How a superstitious St. Petersburg artist designs Super Bowl merch

Matt Shapiro waits until the final score before he creates.
Matt Shapiro wearing a Tampa Bay Raptors shirt that he created for his apparel company, 1771 Designs.
Matt Shapiro wearing a Tampa Bay Raptors shirt that he created for his apparel company, 1771 Designs. [ Courtesy of Matt Shapiro ]
Published Jan. 29, 2021

Moments after it was clear the Tampa Bay Buccaneers were going to the Super Bowl, the team was sporting T-shirts and hats declaring them NFC champions with the Super Bowl 55 logo.

Some fans immediately had merch too, since Dick’s Sporting Goods prepared for the win.

Tampa Bay Buccaneers fans shop for Buccaneers clothing apparel at Dick's Sporting Goods at Westshore Plaza in Tampa, Florida on Monday, January 25, 2021.
Tampa Bay Buccaneers fans shop for Buccaneers clothing apparel at Dick's Sporting Goods at Westshore Plaza in Tampa, Florida on Monday, January 25, 2021. [ OCTAVIO JONES | Times ]

But for St. Petersburg artist and superstitious sports fanatic Matt Shapiro, making such celebratory gear ahead of time is out of the question.

“I will never make a design until the final whistle blows,” he said. “I will think about designs, but I won’t put pen to paper until it’s for sure a victory.”

Shapiro, 31, makes cheeky apparel and sells it on his online business, 1771 Designs, when he’s not working at his family’s fine craft gallery, Shapiro’s Gallery in St. Petersburg.

He explained that it’s common for designers to have celebratory team apparel ready to go, but said he can’t have that “on his shoulders.”

“I don’t want to be the reason the team loses. Because it will be all my fault, 100 percent,” he joked. “I would jinx it.”

He learned his lesson on jumping the gun a few years ago when the Tampa Bay Rays were beating the Houston Astros.

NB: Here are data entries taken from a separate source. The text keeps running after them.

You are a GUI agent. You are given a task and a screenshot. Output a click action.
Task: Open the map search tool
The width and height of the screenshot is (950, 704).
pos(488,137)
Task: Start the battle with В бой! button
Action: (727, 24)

He made a design that read, “Houston, We Have a Problem.” And then Houston came back and defeated the Rays.

Since then, Shapiro waits until the game is over, then often works into the night designing, a beer in one hand and listening to music like the Mighty Mighty Bosstones.

With two weeks between the playoffs and the Super Bowl, Shapiro wasn’t feeling quite as pressured to get designs out. But he managed to create his first design created one day after the NFC Championship.

He said that when he was watching the Bucs-Packers playoff game he was “filled with emotions.”

“I joked that it had been 19 years since I was this invested in playoff football,” he said. “I was so glad I was able to drink this time.”

The shirt depicts a pirate ship floating on top of a football that reads TB on one end and KC on the other, signifying the Bucs and the Kansas City Chiefs. It is a play off of Gasparilla and the pirate invasion.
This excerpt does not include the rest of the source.